Strong growth in construction and financial services drove expansion in the Turkish economy during the third quarter of 2025 but weakness in agriculture slowed momentum, data released by the state statistical agency on Monday showed.
Turkey’s economy expanded by an annualised 3.7 percent in the third quarter, down from 4.9 percent in the second quarter, according to Turkstat.
Robust construction and an 11 percent increase in banking and financial services bolstered growth.
Hikmet Baydar, an economist with 3. Göz Consultancy, said the data is unlikely to have a major impact on foreign investor sentiment, adding that a stronger figure such as 4.5 percent is needed.
“The growth figure came within market expectations and overall will not have a negative impact on the market,” Baydar told AGBI.
Baydar said the growth result is better than 2024 but only around half the 6.5 percent of 2023. “Growth is very important for Turkey because a low growth figure could trigger unemployment and domestic inflation,” Baydar said.
Turkey is struggling to bring down unemployment.

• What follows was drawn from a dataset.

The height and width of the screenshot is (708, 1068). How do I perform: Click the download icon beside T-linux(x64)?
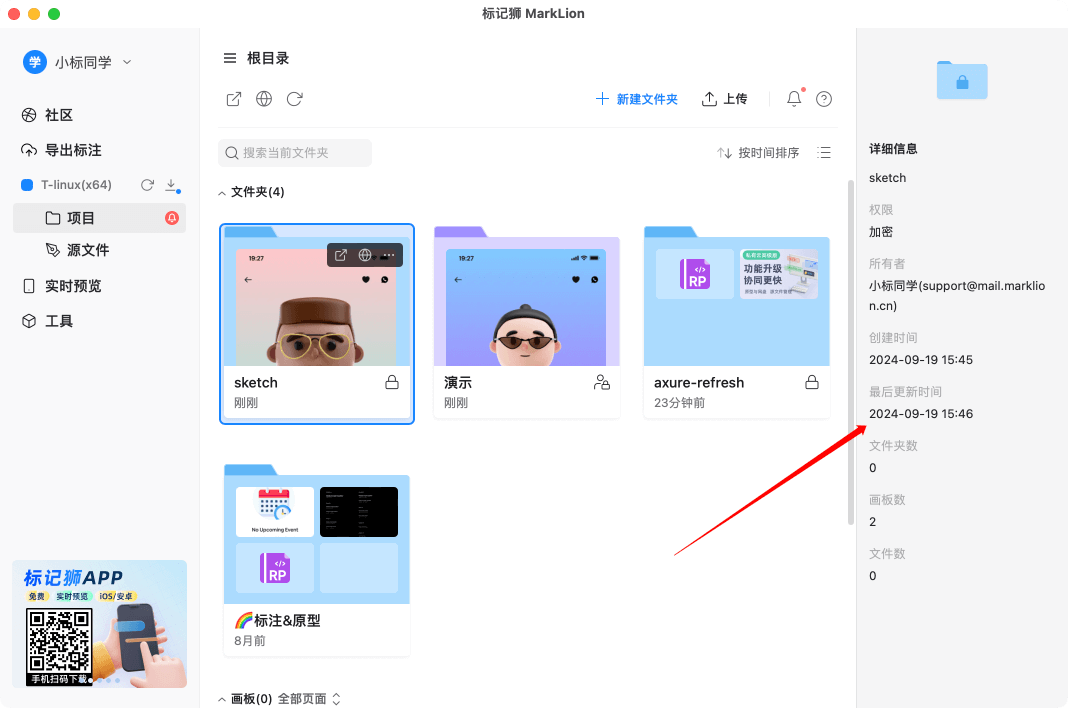[x=171, y=185]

The jobless rate was 8.5 percent in October, the same as two years earlier, with youth unemployment almost twice the average at 16 percent.
Growth would have been stronger but for a sharp contraction in agriculture and primary production, which shrank more than 12 percent mainly as a result of a severe drought across much of the country in the second and third quarters.
This contraction will flow into consumer prices, which were up 33 percent annually in October, well above the central bank’s year-end target of 24 percent, Baydar said. Prices of agricultural commodities are likely to rise amid constrained supply.
“What catches my attention the most is the narrowing in agriculture, forestry and fishing which negatively impacts inflation and shows how difficult it will be to lower inflation,” Baydar said.
Treasury and finance minister Mehmet Şimşek told investors in London last month that the 2025 inflation target is likely to be missed. Instead, year-end inflation is expected to be around 31 percent, Şimşek said.
Persistently high inflation may make it hard for the central bank to carry out any sizeable reduction in its main lending rate, currently 39.5 percent. The central bank’s policy committee is due to announce its latest rate decision on Wednesday.
The lira-denominated BIST 100 index of the Istanbul stock exchange traded up 1.5 percent at 11,044 on Monday, up 12 percent in the year to date.